-------- PROVIDED DATA

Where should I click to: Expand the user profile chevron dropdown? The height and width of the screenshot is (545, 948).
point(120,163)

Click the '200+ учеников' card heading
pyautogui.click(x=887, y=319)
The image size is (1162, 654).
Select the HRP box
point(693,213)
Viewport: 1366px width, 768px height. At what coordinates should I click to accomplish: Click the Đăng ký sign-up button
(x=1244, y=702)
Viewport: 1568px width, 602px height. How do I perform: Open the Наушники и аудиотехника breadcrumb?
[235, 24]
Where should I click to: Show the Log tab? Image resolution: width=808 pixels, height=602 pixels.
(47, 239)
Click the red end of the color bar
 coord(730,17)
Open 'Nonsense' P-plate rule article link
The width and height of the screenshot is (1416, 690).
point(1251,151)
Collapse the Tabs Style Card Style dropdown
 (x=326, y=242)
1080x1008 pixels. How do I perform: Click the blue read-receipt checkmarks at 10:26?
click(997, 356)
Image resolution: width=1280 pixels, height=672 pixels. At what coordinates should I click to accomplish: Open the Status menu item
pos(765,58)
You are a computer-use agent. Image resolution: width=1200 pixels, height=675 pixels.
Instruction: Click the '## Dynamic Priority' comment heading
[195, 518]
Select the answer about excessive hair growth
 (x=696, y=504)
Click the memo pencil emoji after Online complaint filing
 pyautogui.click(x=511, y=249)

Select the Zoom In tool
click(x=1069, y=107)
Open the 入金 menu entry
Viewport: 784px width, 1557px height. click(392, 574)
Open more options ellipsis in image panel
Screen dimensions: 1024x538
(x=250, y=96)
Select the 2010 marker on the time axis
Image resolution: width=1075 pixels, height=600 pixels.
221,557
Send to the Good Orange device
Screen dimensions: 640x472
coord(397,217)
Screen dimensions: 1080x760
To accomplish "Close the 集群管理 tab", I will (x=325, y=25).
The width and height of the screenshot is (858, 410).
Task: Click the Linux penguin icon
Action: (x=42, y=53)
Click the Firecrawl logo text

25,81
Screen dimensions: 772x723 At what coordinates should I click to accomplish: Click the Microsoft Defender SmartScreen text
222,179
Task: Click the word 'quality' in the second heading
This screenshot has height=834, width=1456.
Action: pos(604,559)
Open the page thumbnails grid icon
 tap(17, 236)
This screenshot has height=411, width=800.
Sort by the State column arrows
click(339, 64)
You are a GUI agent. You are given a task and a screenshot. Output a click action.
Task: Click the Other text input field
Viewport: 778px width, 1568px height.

----------------

REQUIRED ACTION: One inclusive range is required: first line of the data through the line containing "Screen dimensions: 1080x760". Set it down exactly and output nothing else.

SOLUTION BELOW:
Where should I click to: Expand the user profile chevron dropdown? The height and width of the screenshot is (545, 948).
point(120,163)

Click the '200+ учеников' card heading
pyautogui.click(x=887, y=319)
The image size is (1162, 654).
Select the HRP box
point(693,213)
Viewport: 1366px width, 768px height. At what coordinates should I click to accomplish: Click the Đăng ký sign-up button
(x=1244, y=702)
Viewport: 1568px width, 602px height. How do I perform: Open the Наушники и аудиотехника breadcrumb?
[235, 24]
Where should I click to: Show the Log tab? Image resolution: width=808 pixels, height=602 pixels.
(47, 239)
Click the red end of the color bar
 coord(730,17)
Open 'Nonsense' P-plate rule article link
The width and height of the screenshot is (1416, 690).
point(1251,151)
Collapse the Tabs Style Card Style dropdown
 (x=326, y=242)
1080x1008 pixels. How do I perform: Click the blue read-receipt checkmarks at 10:26?
click(997, 356)
Image resolution: width=1280 pixels, height=672 pixels. At what coordinates should I click to accomplish: Open the Status menu item
pos(765,58)
You are a computer-use agent. Image resolution: width=1200 pixels, height=675 pixels.
Instruction: Click the '## Dynamic Priority' comment heading
[195, 518]
Select the answer about excessive hair growth
 (x=696, y=504)
Click the memo pencil emoji after Online complaint filing
 pyautogui.click(x=511, y=249)

Select the Zoom In tool
click(x=1069, y=107)
Open the 入金 menu entry
Viewport: 784px width, 1557px height. click(392, 574)
Open more options ellipsis in image panel
Screen dimensions: 1024x538
(x=250, y=96)
Select the 2010 marker on the time axis
Image resolution: width=1075 pixels, height=600 pixels.
221,557
Send to the Good Orange device
Screen dimensions: 640x472
coord(397,217)
Screen dimensions: 1080x760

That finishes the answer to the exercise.